• **Work task**
Only the pictures are dropped; the lines of the material that follow are returned exactly.

• **Input data**
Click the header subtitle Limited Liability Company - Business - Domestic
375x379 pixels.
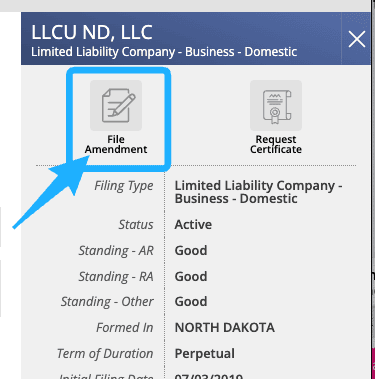pos(164,52)
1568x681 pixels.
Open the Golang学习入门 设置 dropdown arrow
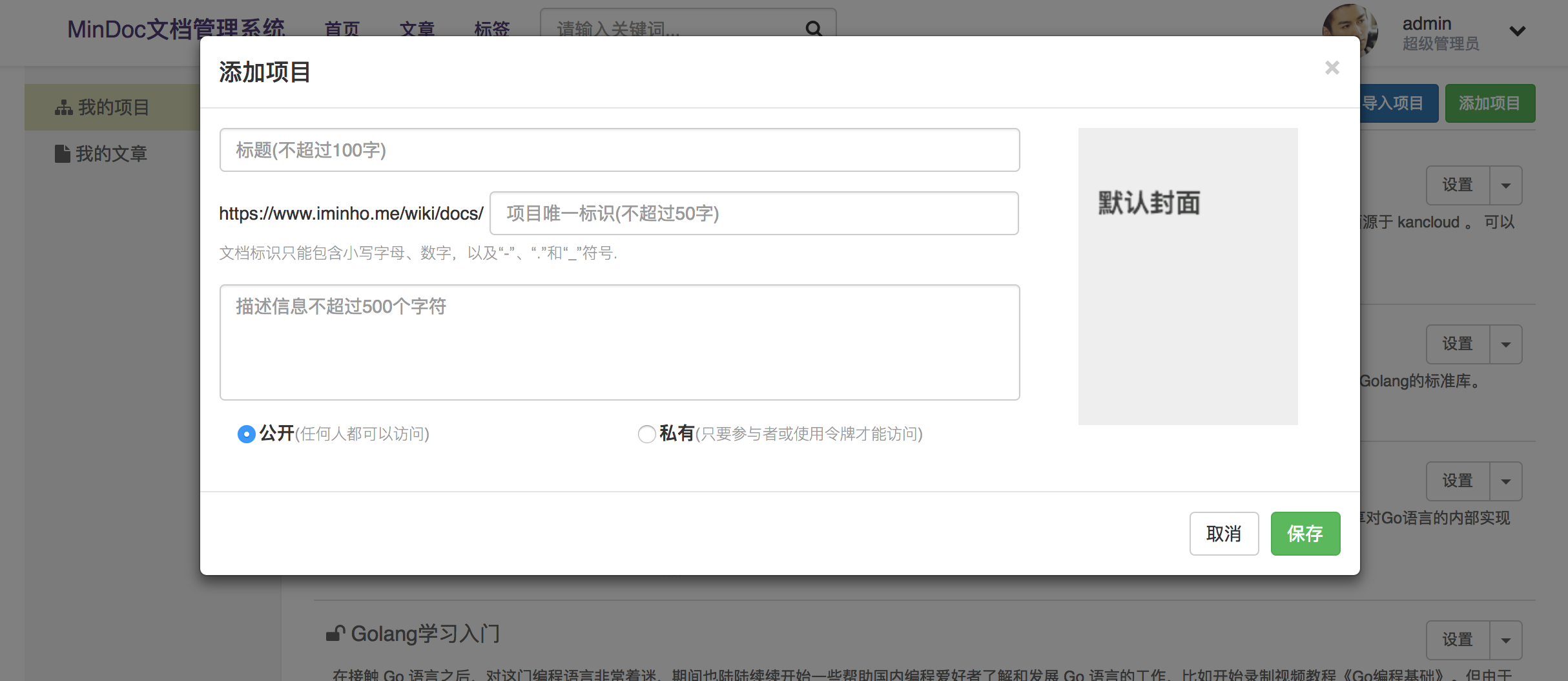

• **Response to this exercise**
Click the header subtitle Limited Liability Company - Business - Domestic
375x379 pixels.
pos(164,52)
1568x681 pixels.
Open the Golang学习入门 设置 dropdown arrow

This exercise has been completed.